On se souvient que le Conseil d’Etat avait transmis au Conseil Constitutionnel notre QPC portant sur le régime d’imposition des plus-values sur biens meubles lorsque le bien cédé est situé hors de l’Union Européenne (https://blog.bornhauser-avocats.fr/index.php/2020/09/18/inventaire-avant-fermeture-addendum/).


L’audience avait lieu le 18 novembre à 15 heures rue de Montpensier. Nous nous y sommes rendu en traversant un Paris déserté par la crise sanitaire qui avait des airs de dimanche. Pour permettre de maintenir une bonne distanciation sociale, l’audience se tenait dans le grand salon d’honneur au premier étage, sans public autre que les parties et leurs avocats. Dans ce cadre prestigieux qui nous fera regretter le retour à la normale, nous n’étions autorisés à retirer notre masque que pour plaider.


Voici le lien vers la vidéo de notre intervention : https://dai.ly/x7xkows


Et le texte de nos observations :


« Monsieur le Président,Mesdames, Messieurs les membres du Conseil Constitutionnel,


Je viens plaider devant vous le caractère discriminatoire du régime d’imposition des plus-values de cession de biens meubles réalisées par les personnes physiques résidentes de France lorsque le bien vendu est un objet précieux situé hors de l’Union Européenne.


Un bref rappel des textes applicables et de leur évolution me paraît nécessaire. Car cette différence de traitement avait à l’origine une justification qu’elle a ensuite perdue du fait de l’européanisation des règles applicables.


En 1976, le législateur a voté l’imposition de l’ensemble des plus-values de cession d’immeubles et de biens meubles. Compte tenu des larges exonérations accordées à ces derniers, seuls les objets et métaux précieux étaient en pratique concernés par l’imposition. Le système mis en place était l’impôt sur le revenu au barème progressif mâtiné d’un coefficient d’érosion monétaire pour tenir compte d’une inflation à l’époque galopante et d’un abattement pour durée de détention aboutissant à une exonération au bout de 22 ans pour les immeubles et 12 ans pour les meubles.

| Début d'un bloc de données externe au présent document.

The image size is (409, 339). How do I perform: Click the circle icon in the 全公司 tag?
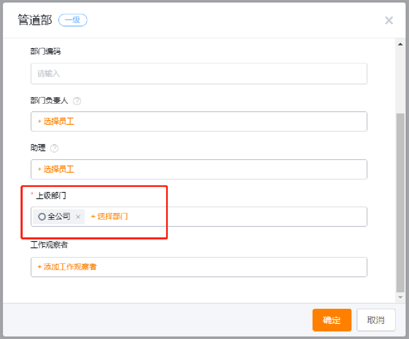tap(42, 216)
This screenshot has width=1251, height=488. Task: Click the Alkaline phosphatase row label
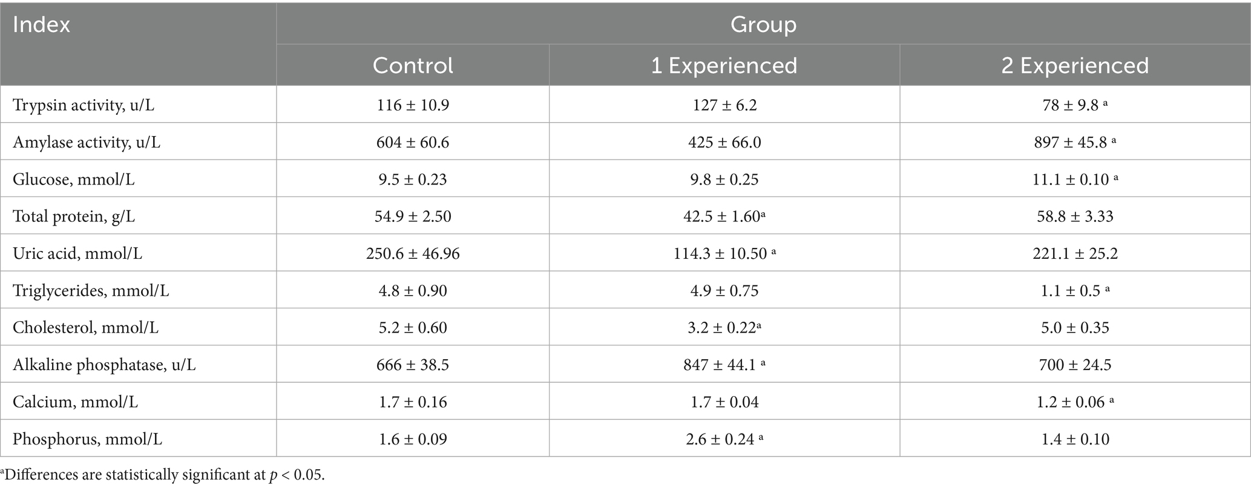point(104,365)

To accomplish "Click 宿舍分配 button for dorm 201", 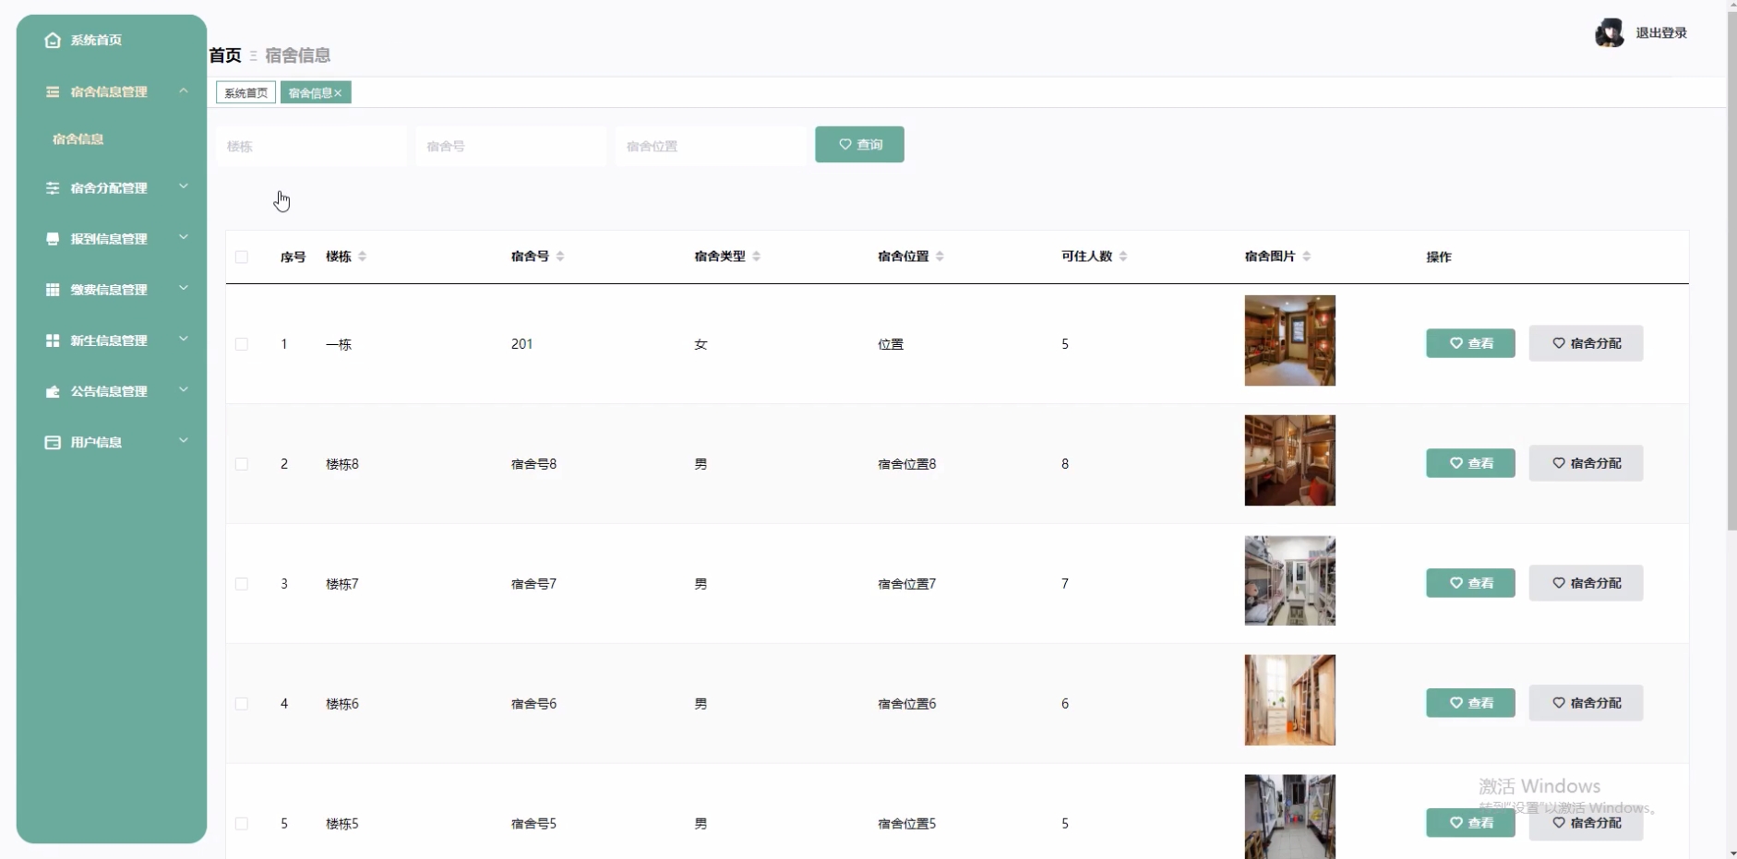I will (x=1586, y=343).
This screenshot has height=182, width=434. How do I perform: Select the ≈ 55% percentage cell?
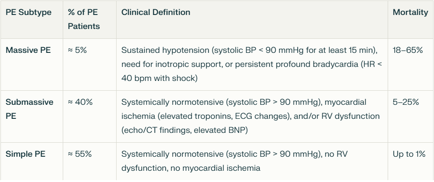(x=80, y=154)
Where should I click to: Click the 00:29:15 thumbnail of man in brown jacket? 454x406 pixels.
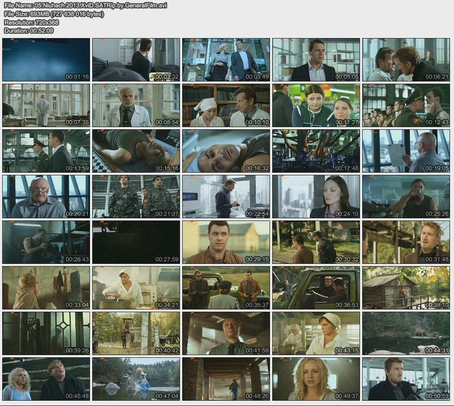coord(226,242)
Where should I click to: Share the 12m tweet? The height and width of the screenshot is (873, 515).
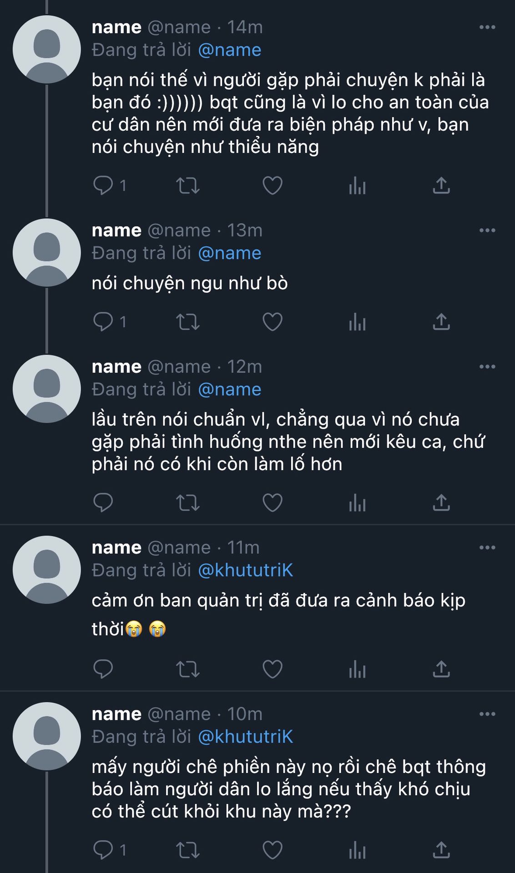(x=441, y=503)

Mais pour des raisons pratiques, le législateur a instauré parallèlement une taxe forfaitaire sur les ventes de meubles assise sur le prix de vente. Le fait générateur était la cession, mais également l’exportation du bien. En effet, il était considéré à l’époque que si le meuble franchissait la frontière sans subir l’impôt, l’imposition de sa plus-value était irrémédiablement perdue pour les finances publiques compte tenu des facilités offertes à l’époque à l’étranger (comptes bancaires secrets) et des faibles moyens d’investigation à disposition du fisc (peu ou pas d’assistance administrative).


Avec la suppression du contrôle des changes et l’instauration des libertés communautaires, le régime a évolué et l’exportation hors de France a cessé d’être taxable si l’Etat de destination est situé dans l’Union Européenne. Pour les États-tiers, l’imposition a subsisté, fondée sur la clause de gel autorisant la France à maintenir les discriminations en vigueur au 31 décembre 1993. Ce n’est pas le débat ici mais il n’est pas inintéressant de relever qu’avec la réforme des plus-values de 2004, la clause de gel a disparu et la discrimination dont vous êtes saisis est très probablement devenue contraire également à la liberté communautaire de circulation des capitaux.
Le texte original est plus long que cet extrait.